The organoids are derived from progenitor cells that have been isolated from adult lungs. The researchers suspend the lung cells in a special gel where they can form 3D structures. Then the cells begin to proliferate and differentiate, forming an organoid with all the cell types present in the original organ.
“One main focus of this collaboration with Vir is to use our established organoid system and Vir’s genome-editing technologies to develop a platform so we can genetically modify these cells and use them to investigate the role that individual host factors play in virus replication,” said Fontaine, who is also the scientific program manager for Gladstone’s collaboration with Vir. “We want to be able to grow organoids that lack a particular host protein, infect them with a virus, and see in a realistic setting how the virus behaves without access to that host protein. When we find a protein the virus requires to replicate, we know we can take that discovery to the next level.”

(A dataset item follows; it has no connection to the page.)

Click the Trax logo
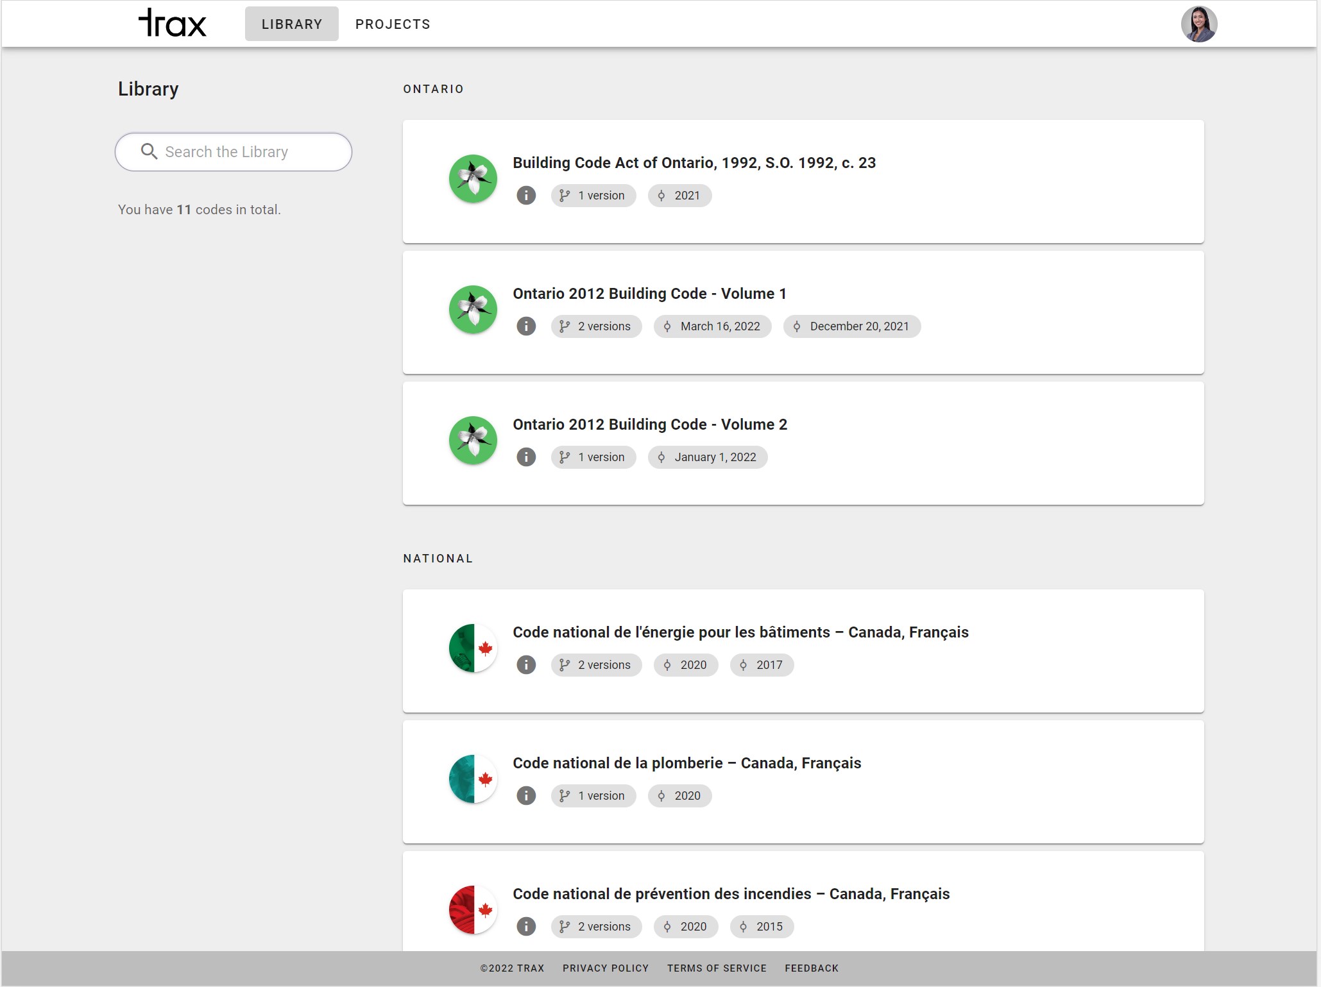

That’s because Vir has the technology, resources, and expertise to potentially translate the discoveries into therapeutics. Genetic technologies such as CRISPR-Cas9 and siRNA may enable Vir to transform Gladstone’s organoid cultures, eliminating host proteins one at a time to isolate the core factors that the virus requires. Vir can also test a wide range of potential drug candidates from its large library of test compounds. After isolating an active compound, in-house chemists can adjust and refine the compound for maximum activity. Once a candidate has been identified, Vir may move forward with preclinical studies and clinical trials. By partnering with Vir, Gladstone researchers may be able to translate their discoveries into a tangible impact on infectious disease.
“I’m excited about seeing what we’ve done in the lab come to fruition in a way that may translate into a future treatment,” said Ott. “I think academic initiatives and collaborations like this one with Vir are absolutely necessary to ensure an existing pipeline of functioning drugs in the next 20 years."